Summary and Reflections

Key takeaways from this Claude Code case study:

1. AI excels at "0 to 0.5" rapid prototyping: Building prototypes and validating ideas is where AI coding tools like Claude Code deliver the most value
2. Technology choices still require human judgment: Choosing Doris's Unique Key table or a server with a desktop environment — these decisions require development experience
3. Model selection is a hidden cost: Different models perform vastly differently in specific scenarios and require actual testing to determine
4. "0.5 to 1" still requires patience: Stability, exception handling, and data quality issues need continuous iteration

AI has dramatically lowered the barrier from "idea to code," but turning "code into product" still requires engineers' professional judgment and sustained effort.

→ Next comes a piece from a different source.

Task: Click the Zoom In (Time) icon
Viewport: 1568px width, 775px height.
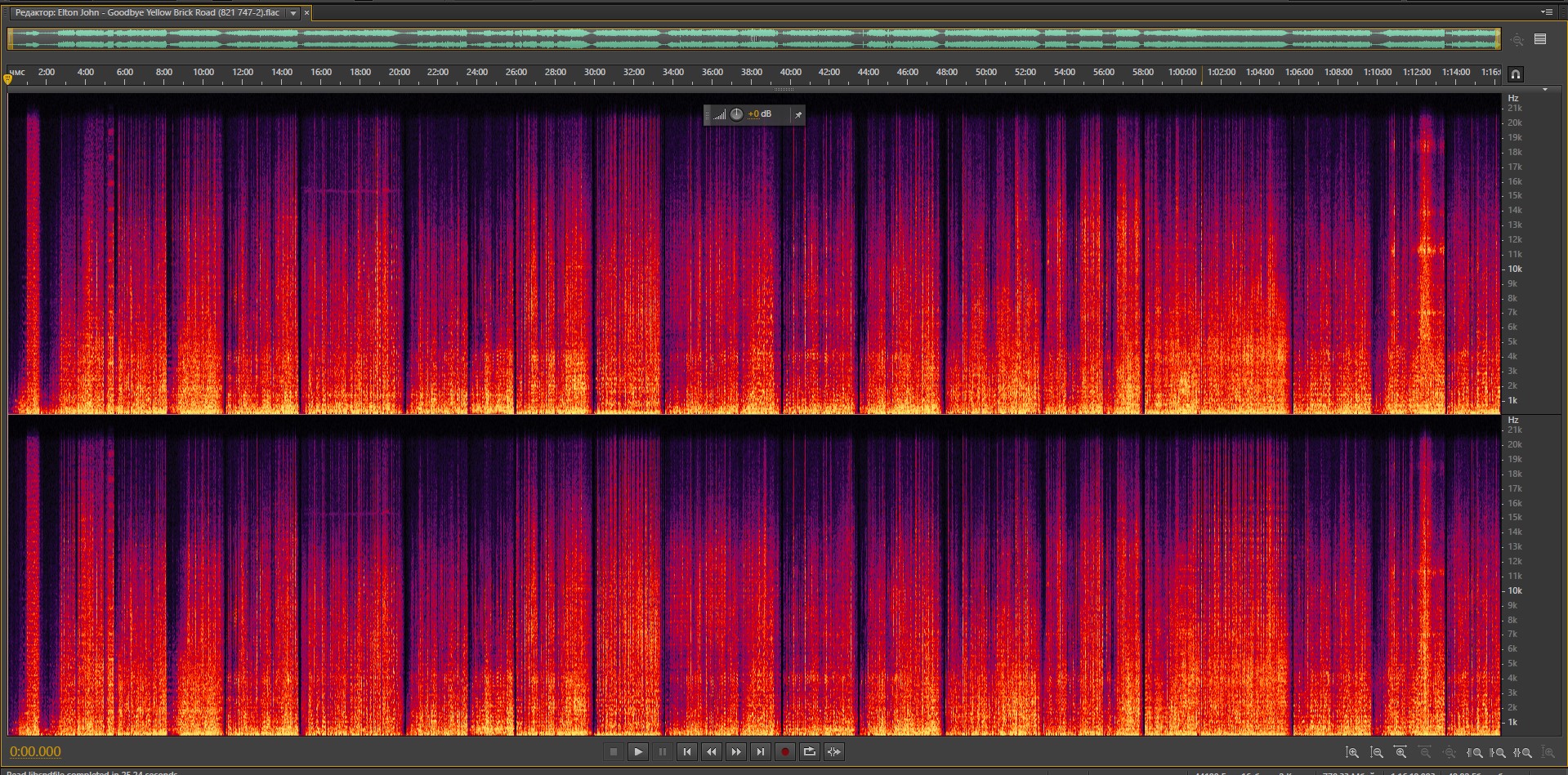Action: [x=1400, y=752]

For developers, leveraging AI tools for rapid validation and then applying engineering thinking to polish details is the most efficient development approach today. This also means developers' core competitiveness will shift from "coding speed" to "decision-making ability" — knowing which technology to use, which risks to guard against, and where to invest effort. These judgment skills become even more precious in the AI era.